Aim of the task: Can you rewrite the rows from the line with "940x1288 pixels." through the last of the rows, changing "Geolocation" to "Location" and keeping everything else the same? Leave the pictures out.

<<<<

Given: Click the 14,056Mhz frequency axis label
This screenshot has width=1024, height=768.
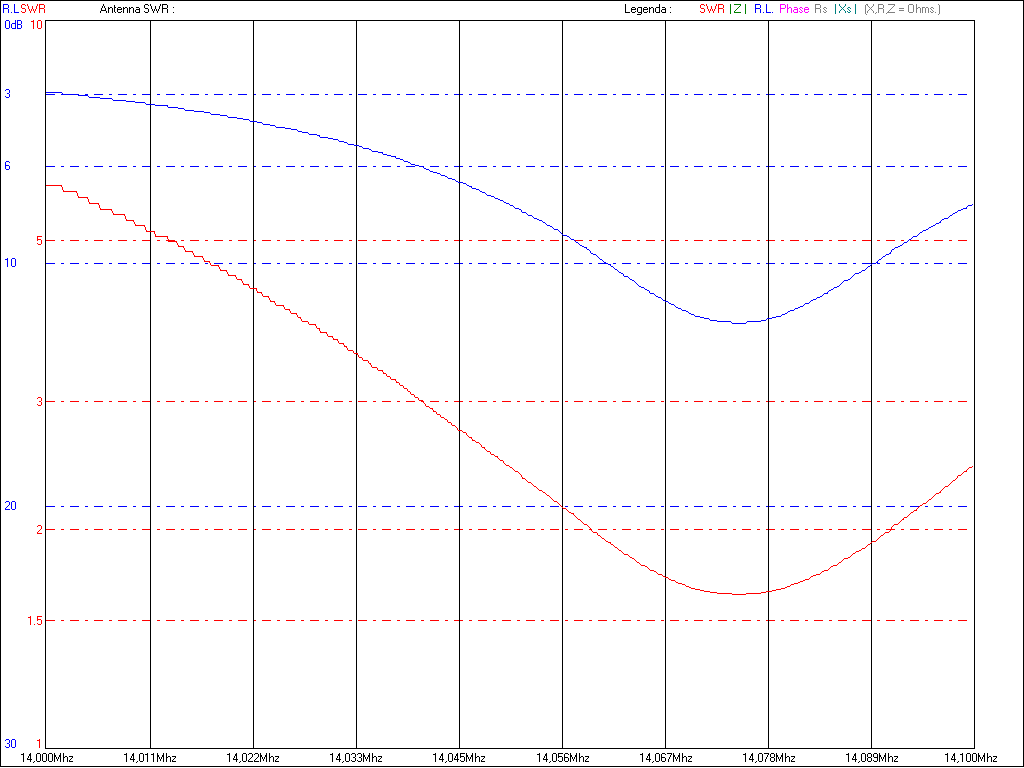Looking at the screenshot, I should (x=562, y=758).
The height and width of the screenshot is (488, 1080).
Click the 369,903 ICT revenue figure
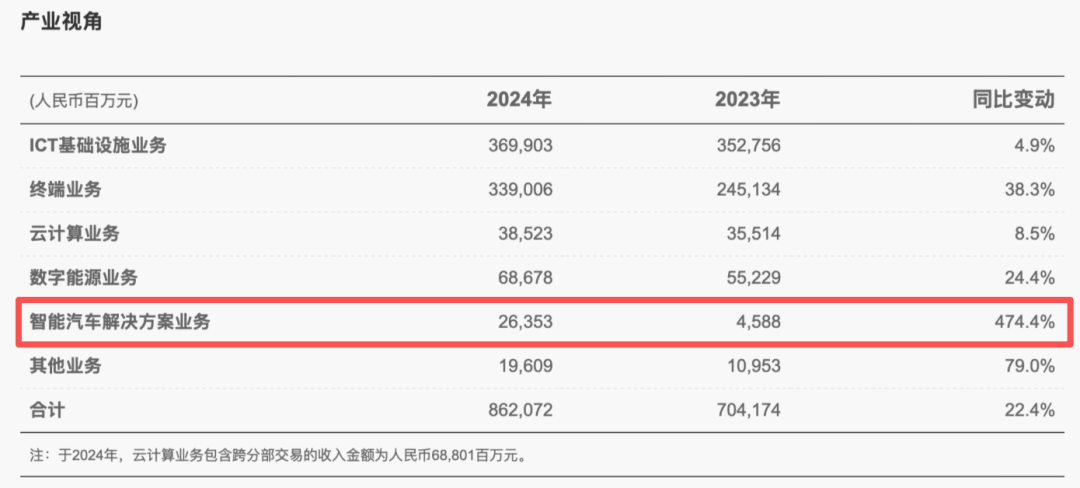[x=519, y=145]
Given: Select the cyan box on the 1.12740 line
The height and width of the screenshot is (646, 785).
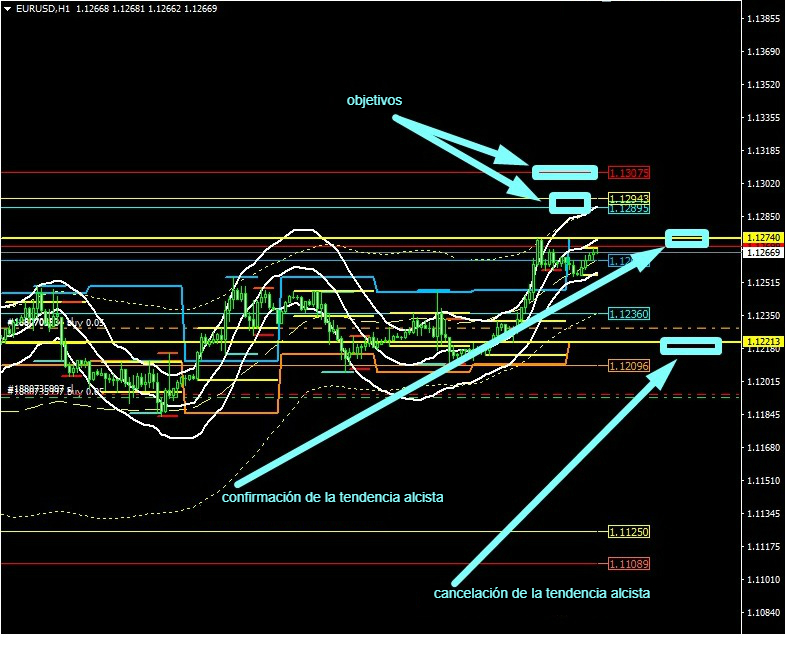Looking at the screenshot, I should [687, 238].
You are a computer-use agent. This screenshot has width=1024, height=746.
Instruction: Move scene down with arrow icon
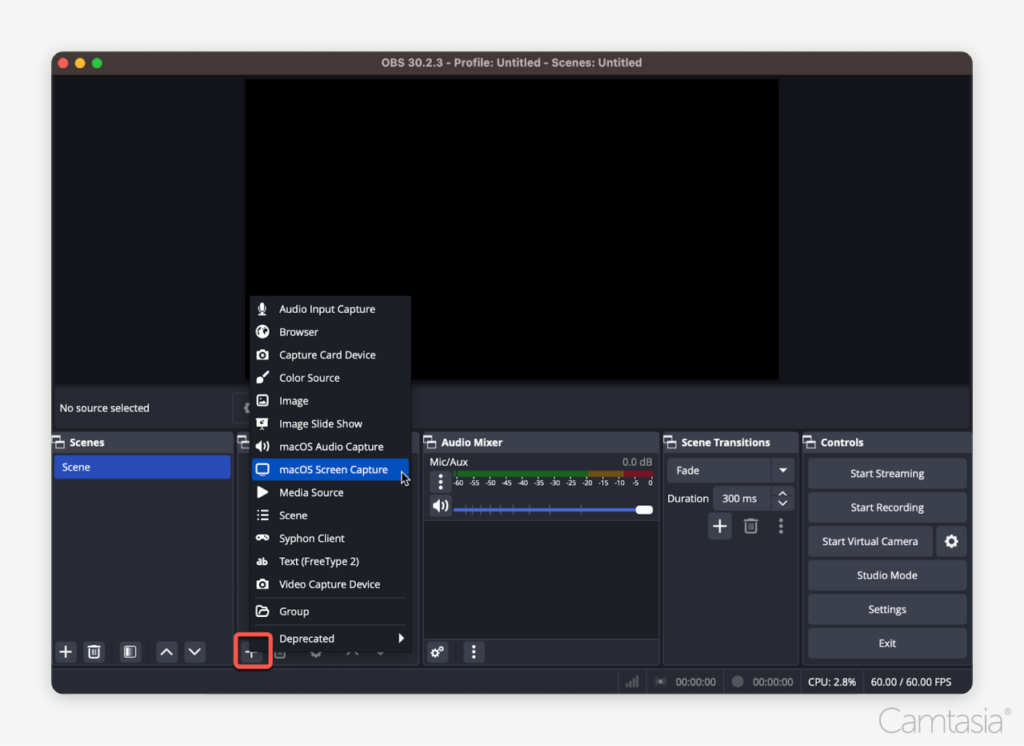[195, 652]
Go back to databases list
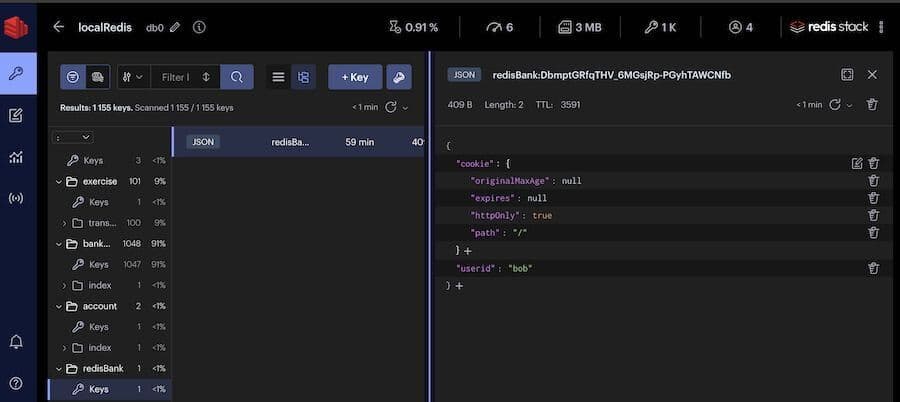Viewport: 900px width, 402px height. click(x=58, y=27)
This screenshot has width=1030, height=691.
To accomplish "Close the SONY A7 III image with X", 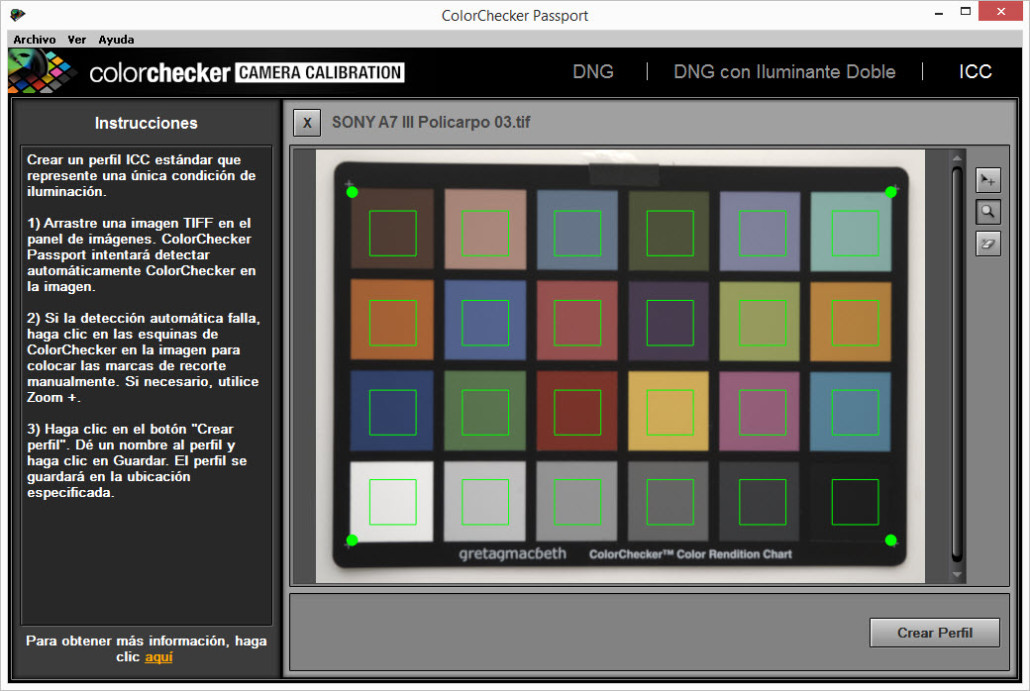I will point(307,123).
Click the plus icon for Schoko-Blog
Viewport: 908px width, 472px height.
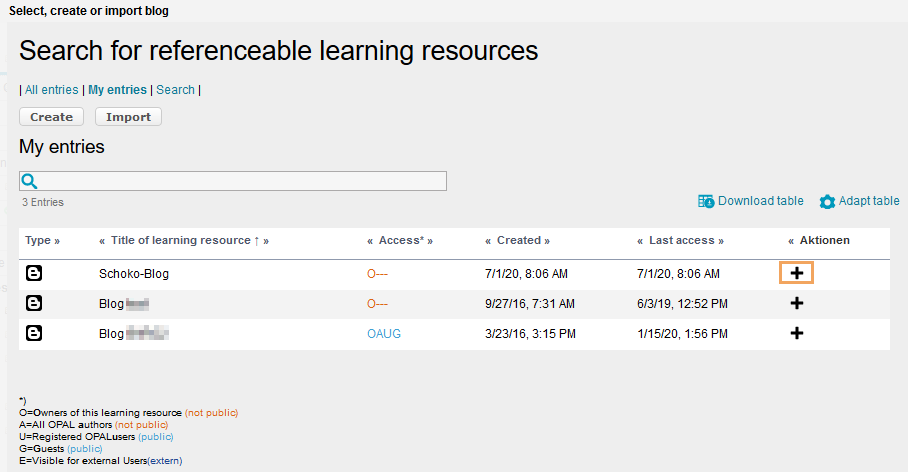click(797, 273)
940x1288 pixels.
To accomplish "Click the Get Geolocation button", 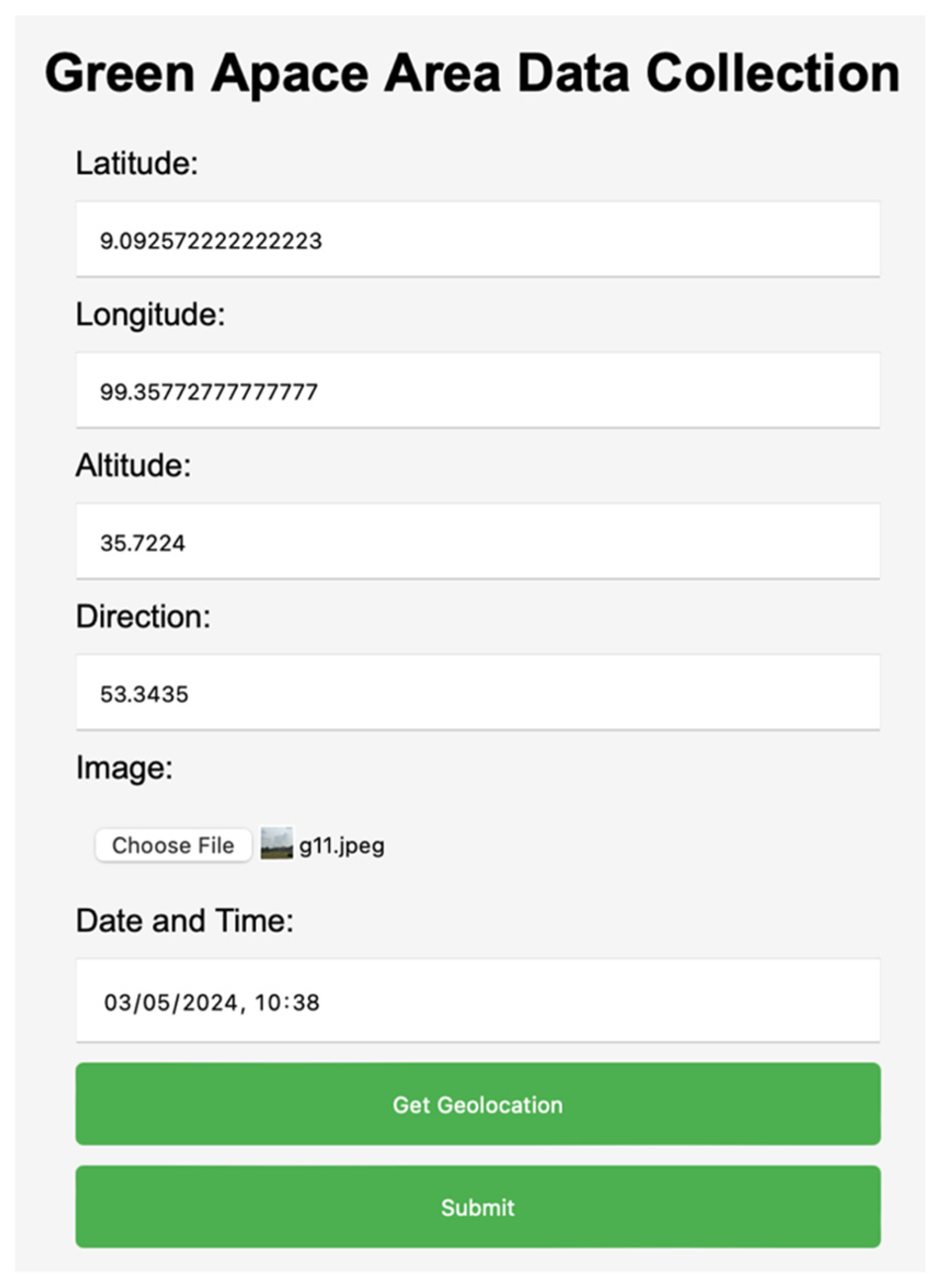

>>>>

Answer below:
940x1288 pixels.
To accomplish "Click the Get Location button", 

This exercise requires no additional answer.